→ **Work task**
In the material below, find the span from the line with "How do I perform: Open 了解更多" to the line with "At what coordinates" and transcribe only those lines, exactly, ends included, without the pictures.

→ **Dataset records**
□ □ □ □ □ □ □

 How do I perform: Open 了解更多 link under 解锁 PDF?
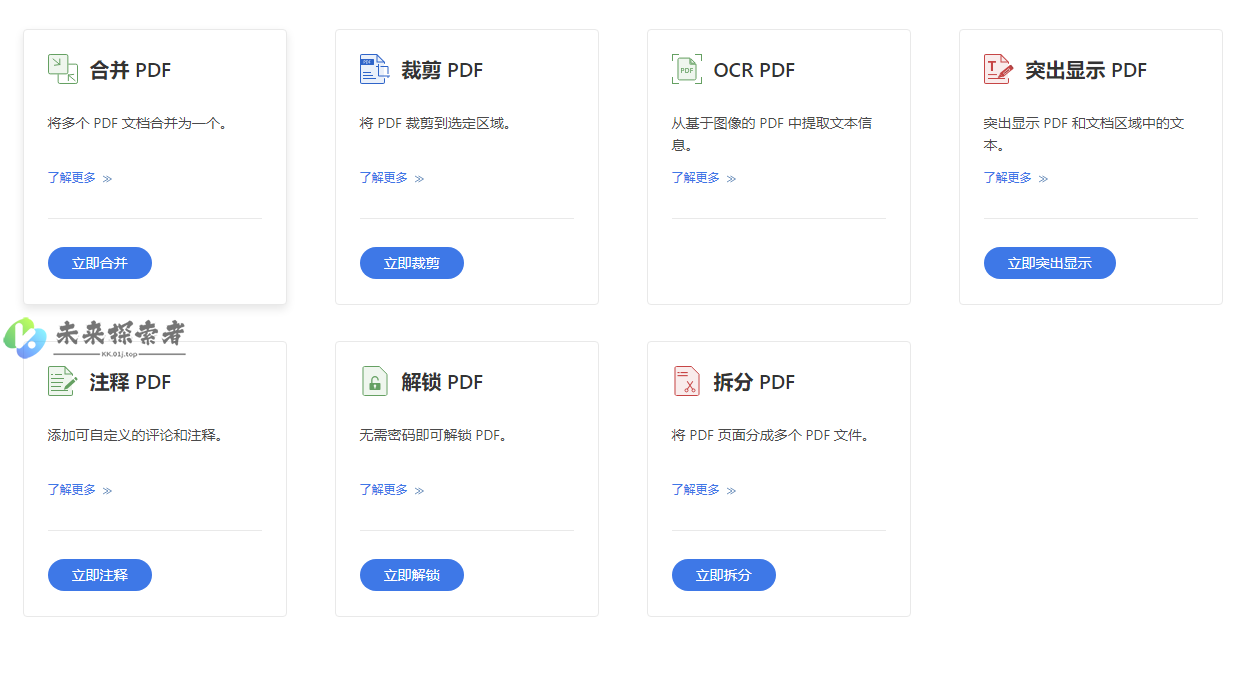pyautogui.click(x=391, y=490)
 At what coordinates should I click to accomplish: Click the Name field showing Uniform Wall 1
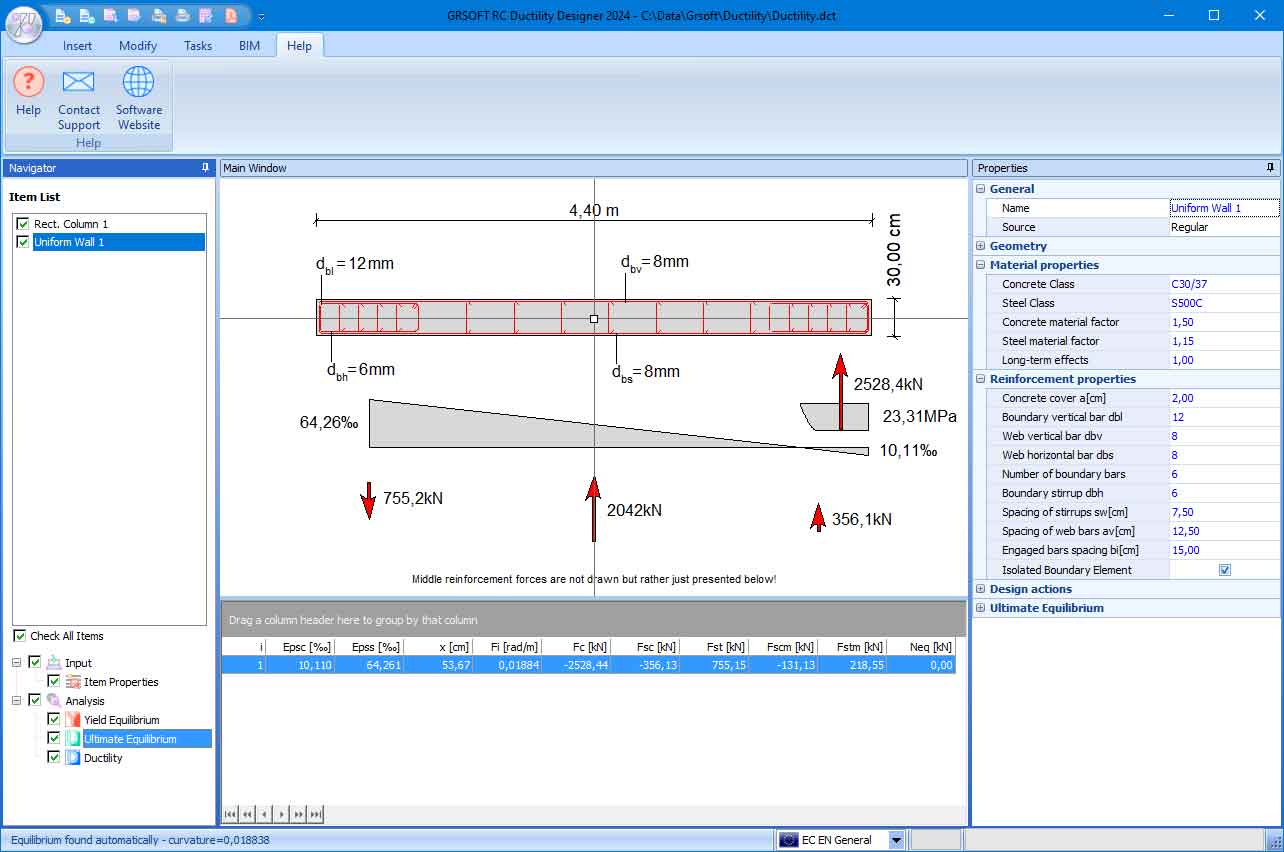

□ □ □ □ □ □ □

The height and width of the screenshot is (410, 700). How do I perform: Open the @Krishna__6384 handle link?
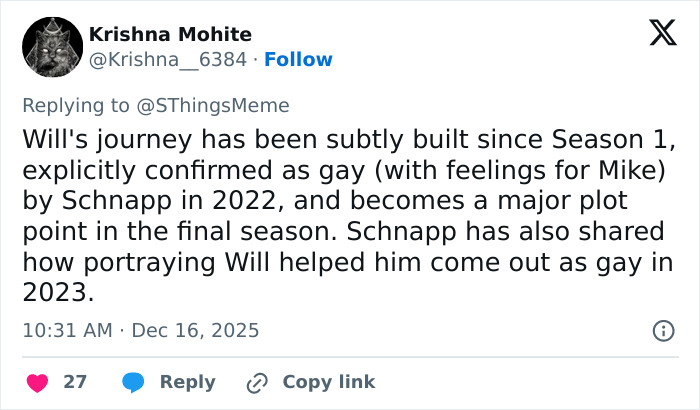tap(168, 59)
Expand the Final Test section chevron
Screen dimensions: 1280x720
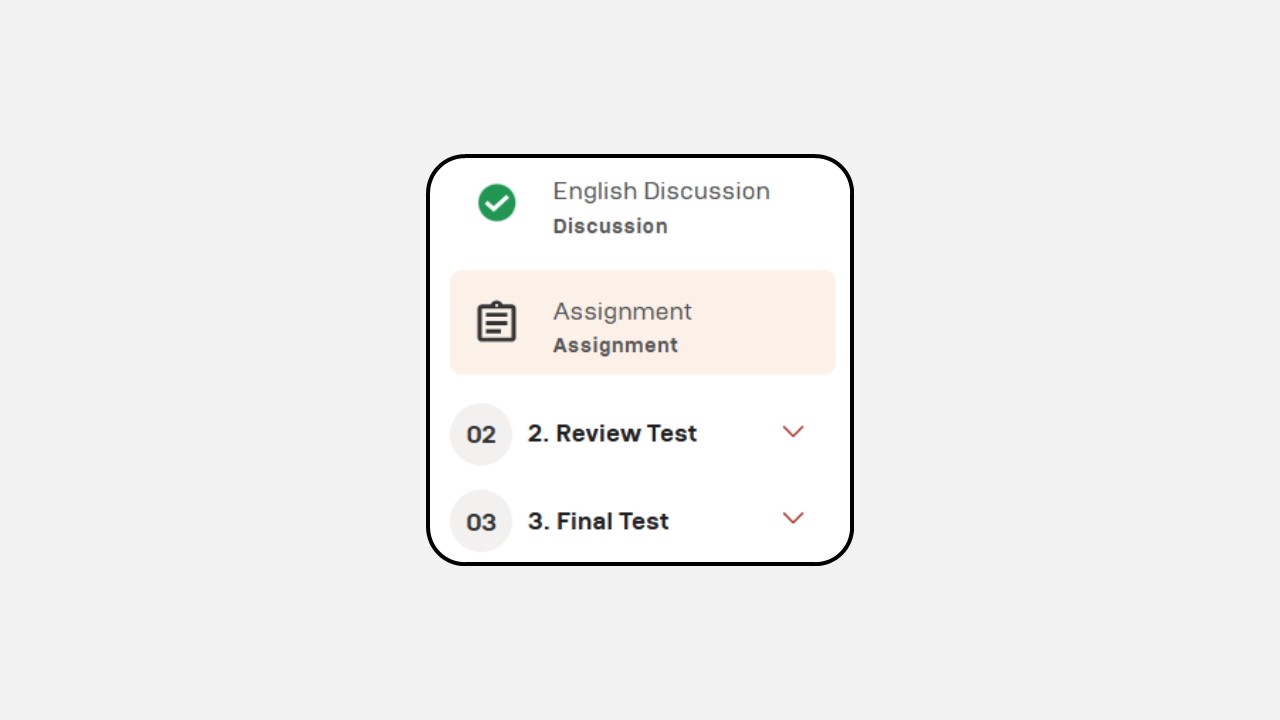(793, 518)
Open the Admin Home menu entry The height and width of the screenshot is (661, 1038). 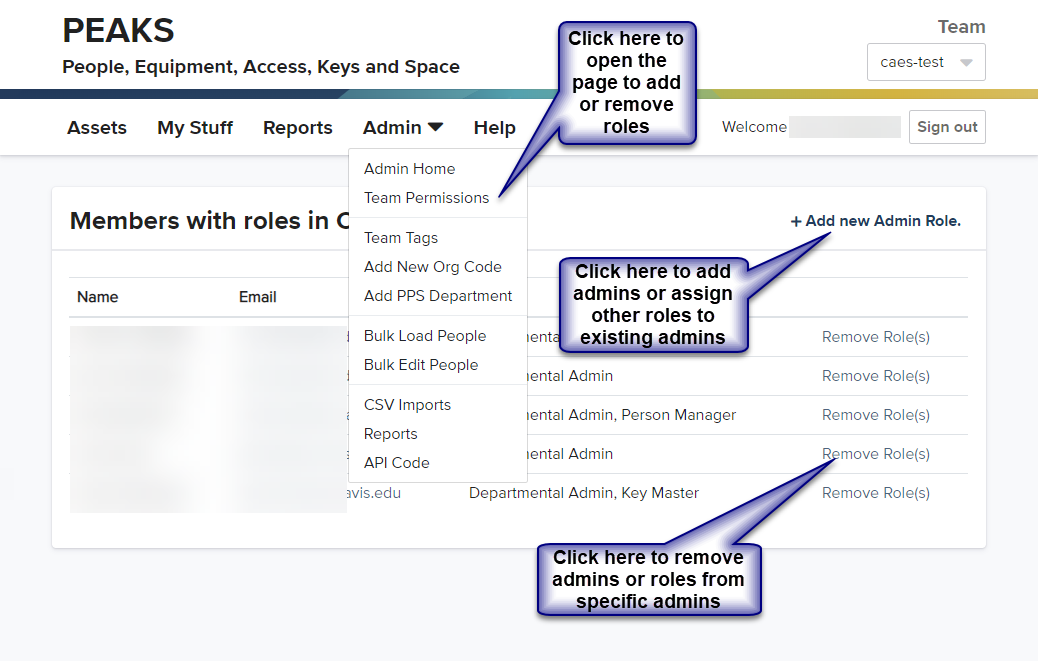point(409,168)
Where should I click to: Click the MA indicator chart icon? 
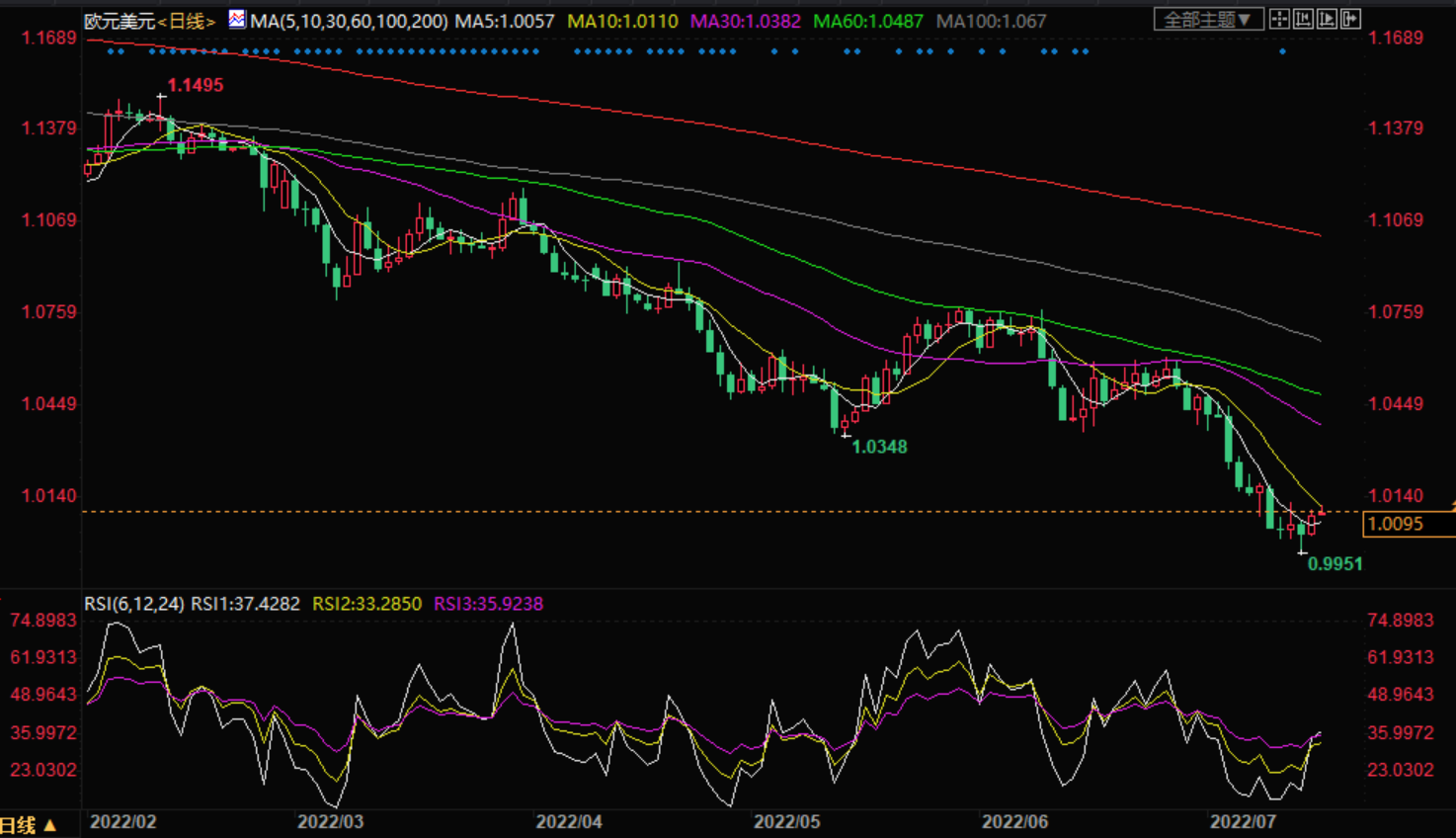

□ □ □ □ □ □ □

→ **Result for this task**
 How do I perform: Open 了解更多 link under 解锁 PDF?
pyautogui.click(x=391, y=490)
 At what coordinates should I click to accomplish: Click the Name field showing Uniform Wall 1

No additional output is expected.